• Aim of the exercise: Beginning at the line that contains "Open 微信小程序平台运营规范 link", reproduce every line to the end of the material without changing any of them.

• Supplied data:
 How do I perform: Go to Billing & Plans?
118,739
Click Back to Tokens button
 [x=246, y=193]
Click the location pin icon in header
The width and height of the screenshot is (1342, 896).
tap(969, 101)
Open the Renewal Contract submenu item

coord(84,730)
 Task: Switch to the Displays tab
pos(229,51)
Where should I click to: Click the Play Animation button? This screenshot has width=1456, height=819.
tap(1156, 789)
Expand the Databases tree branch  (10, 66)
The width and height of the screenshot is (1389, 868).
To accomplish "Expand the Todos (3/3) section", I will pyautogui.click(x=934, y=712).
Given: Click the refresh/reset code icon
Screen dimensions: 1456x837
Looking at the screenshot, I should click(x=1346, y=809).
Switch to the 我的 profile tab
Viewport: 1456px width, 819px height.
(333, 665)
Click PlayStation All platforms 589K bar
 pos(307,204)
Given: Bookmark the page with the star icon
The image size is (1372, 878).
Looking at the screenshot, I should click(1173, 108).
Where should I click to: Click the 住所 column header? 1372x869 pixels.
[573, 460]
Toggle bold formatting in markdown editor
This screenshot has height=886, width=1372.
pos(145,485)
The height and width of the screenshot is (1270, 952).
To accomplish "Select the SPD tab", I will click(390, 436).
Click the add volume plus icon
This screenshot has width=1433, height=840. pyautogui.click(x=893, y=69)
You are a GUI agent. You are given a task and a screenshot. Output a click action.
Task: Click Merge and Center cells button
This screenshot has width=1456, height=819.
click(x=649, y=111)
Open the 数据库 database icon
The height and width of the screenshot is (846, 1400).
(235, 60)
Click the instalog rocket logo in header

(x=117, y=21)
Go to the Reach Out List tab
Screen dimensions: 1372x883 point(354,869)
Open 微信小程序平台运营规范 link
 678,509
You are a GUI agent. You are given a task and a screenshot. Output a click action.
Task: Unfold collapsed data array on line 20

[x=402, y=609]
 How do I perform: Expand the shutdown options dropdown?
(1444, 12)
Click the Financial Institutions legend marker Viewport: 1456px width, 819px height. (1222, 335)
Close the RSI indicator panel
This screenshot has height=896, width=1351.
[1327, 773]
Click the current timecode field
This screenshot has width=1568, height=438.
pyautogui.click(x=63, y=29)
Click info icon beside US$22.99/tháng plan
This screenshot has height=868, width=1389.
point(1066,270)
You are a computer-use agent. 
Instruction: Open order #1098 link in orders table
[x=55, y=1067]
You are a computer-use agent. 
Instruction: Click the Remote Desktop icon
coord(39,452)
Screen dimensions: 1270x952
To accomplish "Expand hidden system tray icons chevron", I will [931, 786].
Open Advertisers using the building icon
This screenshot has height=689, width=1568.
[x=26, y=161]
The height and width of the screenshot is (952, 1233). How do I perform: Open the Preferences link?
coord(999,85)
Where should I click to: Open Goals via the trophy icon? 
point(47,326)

• Response below:
Open 微信小程序平台运营规范 link
 678,509
You are a GUI agent. You are given a task and a screenshot. Output a click action.
Task: Unfold collapsed data array on line 20

[x=402, y=609]
 How do I perform: Expand the shutdown options dropdown?
(1444, 12)
Click the Financial Institutions legend marker Viewport: 1456px width, 819px height. (1222, 335)
Close the RSI indicator panel
This screenshot has height=896, width=1351.
[1327, 773]
Click the current timecode field
This screenshot has width=1568, height=438.
pyautogui.click(x=63, y=29)
Click info icon beside US$22.99/tháng plan
This screenshot has height=868, width=1389.
point(1066,270)
You are a computer-use agent. 
Instruction: Open order #1098 link in orders table
[x=55, y=1067]
You are a computer-use agent. 
Instruction: Click the Remote Desktop icon
coord(39,452)
Screen dimensions: 1270x952
To accomplish "Expand hidden system tray icons chevron", I will [931, 786].
Open Advertisers using the building icon
This screenshot has height=689, width=1568.
[x=26, y=161]
The height and width of the screenshot is (952, 1233). How do I perform: Open the Preferences link?
coord(999,85)
Where should I click to: Open Goals via the trophy icon? 
point(47,326)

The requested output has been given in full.